J’ai beaucoup aimé ce texte et la façon qu’il a de mettre en lumière les conséquences des événements et de nos choix; la puissance du fascinant effet papillon.
En cela, il m’a rappelé « La part de l’autre » d’EE Schmitt qui nous trace la vie d’Hitler telle qu’elle a été et telle qu’elle aurait pu être s’il avait été accepté aux Beaux Arts: deux récits pour la même existence .
C’est amené finement et avec justesse.
Merci

A l’amorce du 2ème paragraphe, je me suis dis « flûte »! On voit où tu vas et le côté « répétition » m’a frustrée. C’est parce que j’avais déjà envie d’être plus loin, sans doute!
Et puis, dans les redites suivantes, les phrases sont plus courtes et ça donne un effet d’enchaînement plus rapide. ça s’accélère!
Chez l’étudiante, le pourquoi pas/pourquoi tombe juste bien et la suite coule de source. En revanche, la fin est pleine d’inattendu. Les valeurs transmises aux enfants sont quelque part, un peu celles qu’on a reçues, n’est-il pas?

Merci pour vos retours, positifs et constructifs.
Et merci pour la photo mise au début, qui illustre parfaitement ce que j’ai voulu dire!

Texte très intéressant!

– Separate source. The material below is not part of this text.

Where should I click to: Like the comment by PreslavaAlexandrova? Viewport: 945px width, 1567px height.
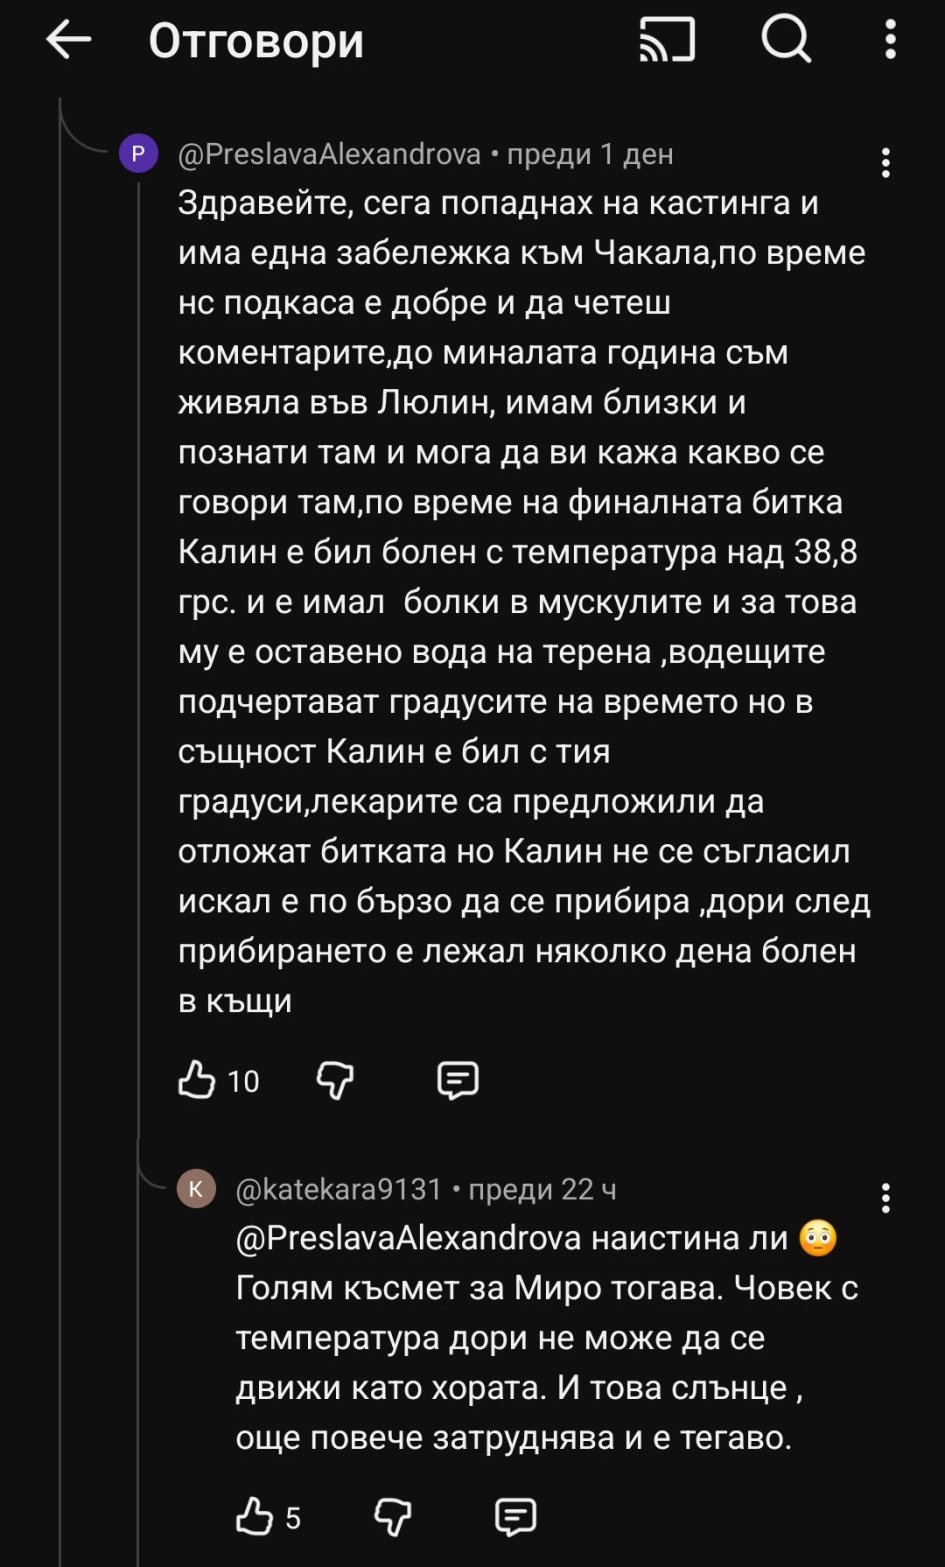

Ton personnage prise dans un carcan a effectivement plein de similitudes avec la narratrice de mon texte, ce qui m’a bien fait sourire! Ton texte démontre en quelque sorte que lorsqu’on fait des choix de vie pour plaire aux autres en refoulant qui on est vraiment, ça finit souvent par nous rattraper (crise de la quarantaine…).

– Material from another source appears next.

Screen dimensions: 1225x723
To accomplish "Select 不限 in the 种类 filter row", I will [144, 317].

J’ai trouvé intéressant de voir les deux chemins de vie en parallèle, qui finalement mènent peut-être au même résultat (elle deviendra peut-être une artiste sur le tard en bout de ligne, mais on ne le sait pas…). Comme l’a dit Francis, il aurait été intéressant de faire triompher l’une ou l’autre des deux femmes à la fin, en les faisant se rencontrer, pour créer une chute intéressante et forte, et ne pas laisser le lecteur dans le flou (c’est comme si j’ignorais celle qui a réellement triomphé). Bonne continuité et merci pour ce texte original!

Je suis particulièrement sensible au procédé de ce texte à 2 voies (2 voix ?) qui se répondent, se reflechissent au grès des « pourquoi pas ».
Personnellement, j’aurais poussé l’exercice encore plus loin jusqu’à créer 2 mondes, 2 histoires, 2 personnages qui chacune offre une alternative de vie. Le pourquoi pas comme une exploration dans l’infini des possibles.